The debate is important, not only regarding the pay claim itself, but as an indication of whether or not you are willing to stand up to the national NTEU bureaucracy, the same people who just two years ago were proposing up to 15 percent wage cuts and who have a history of winding up and selling-out union struggles at Sydney Uni. On this front, RAFA and Solidarity have shown again that they cannot be relied on, just as they couldn’t be relied on during the fight against the JPF.

The NTEU recently signed a terrible deal at Western Sydney University, which will impose a cut in real wages of more than 7 percent for most workers in its first year alone, and attacks on a range of other conditions. What’s even worse is that this deal has been celebrated by NTEU officials as a “fantastic, historic achievement” and a “ground-breaking win”. 

This shows just how much their commitment to CPI plus 1.5 percent is worth in practice, and indicates the kind of deal they would be willing to sign elsewhere. At Sydney Uni, Nick Riemer from RAFA has seemingly echoed this rhetoric, telling student newspaper Honi Soit that the Western Sydney deal “should reset [enterprise agreement] negotiations everywhere”. Such a deal would represent a huge pay cut and a further whittling down of conditions.

Unfortunately, we have already seen such dishonest tactics deployed in our current Sydney Uni campaign by members of RAFA and Solidarity when they colluded with the right in advocating a trade-off on casual conversion. In April, before a single day of strike action had taken place, they argued in support of trading off the only substantive conversion clause in our claim in return for 150 ongoing jobs and an undefined number of PhD fellowships. Recent figures released by the bargaining team indicate that this was a decision to sell-out around 70 percent of casuals at the university in favour of 30 percent of casuals who are current PhD students, of whom only a tiny minority might get these fellowships. This was also sold to members as a “win”. 

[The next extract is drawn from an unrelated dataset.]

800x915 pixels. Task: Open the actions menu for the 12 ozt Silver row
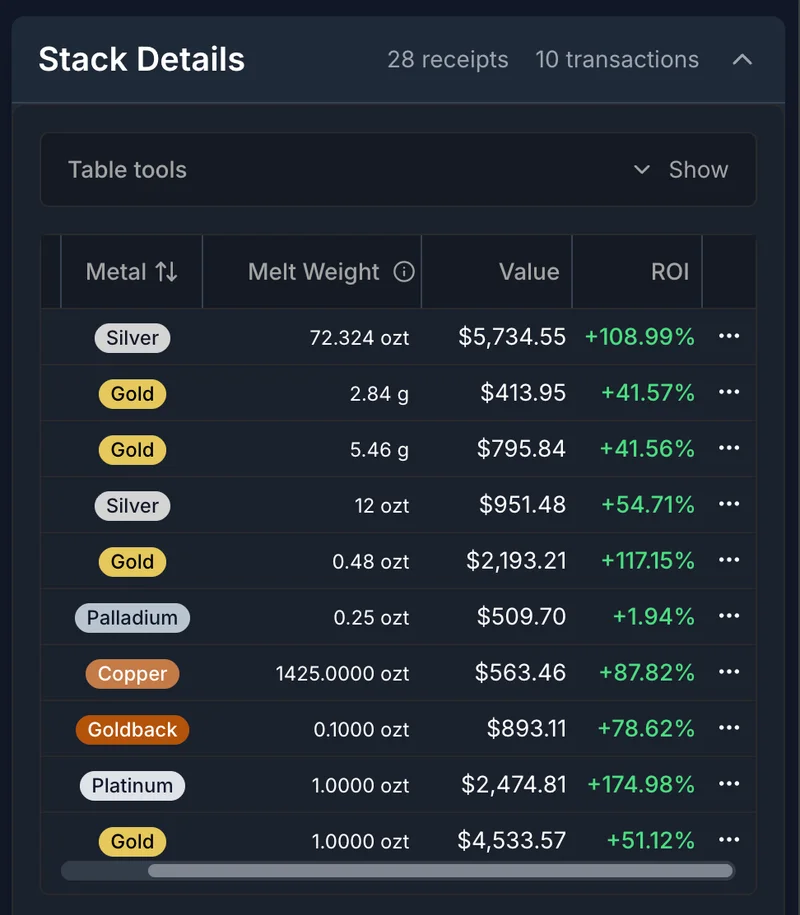point(729,505)
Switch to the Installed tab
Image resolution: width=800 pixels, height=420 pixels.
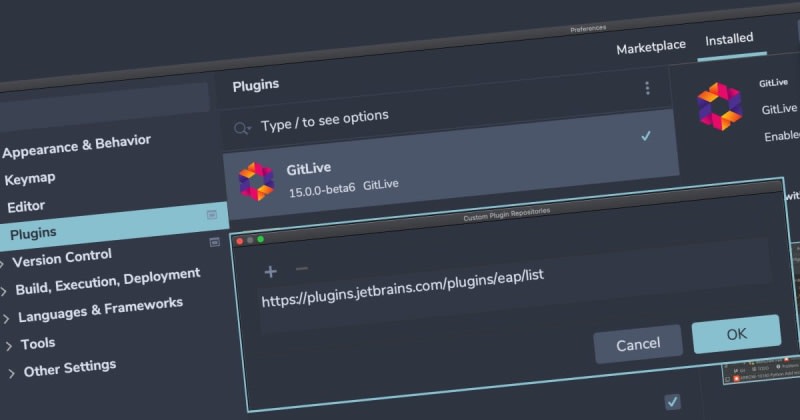click(x=729, y=40)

There has also been a concerted effort to keep “no concessions” unionists off the bargaining team. Leading members of RAFA including Nick Riemer and Sophie Cotton have colluded with the right to lock out our candidate. On a similar note, requests from NTEU Fightback members for more detailed bargaining updates in line with our log of claims, as well as the release of all clauses drafted so far, have been ignored. 

Branch elections 

It is in this context that Solidarity (with author unnamed) recently published a ludicrous and slanderous article attacking NTEU Fightback for refusing to preference them and RAFA in recent NTEU branch elections. It is a desperate attempt to cover up their appalling record in the campaign so far. These people, who have been in a solid bloc with Thrive on every substantial question in the campaign, and who at this very moment are working together to wind down the strike campaign, are complaining that Fightback preferenced a couple of Thrive people to fill the irrelevant bottom positions on our how-to-vote material.

The reality is that the individuals we put there have played much less of a role in opposing strikes than have members of Solidarity. It has consistently been Solidarity and people from RAFA who have led the arguments to not call strikes, to favour administration bans, to not have longer strikes, to water down our picket lines and to drop our casual conversion claim. RAFA as a ticket also did not back the challengers to the incumbents in national office, despite the incumbents being the architects of the JPF. 

In opposing more strikes, and the kind of campaign that could actually win more concessions from the university, the RAFA/Thrive/Solidarity bloc are setting up the branch for some kind of Western Sydney Uni pay-cut deal. Such a deal, it seems, would be sold as a “win”. We in Fightback are committed to doing all we can to escalating our campaign and stopping such a sell-out.

Alma Torlakovic is a long-time activist and delegate at the University of Sydney and a member of the NTEU branch committee.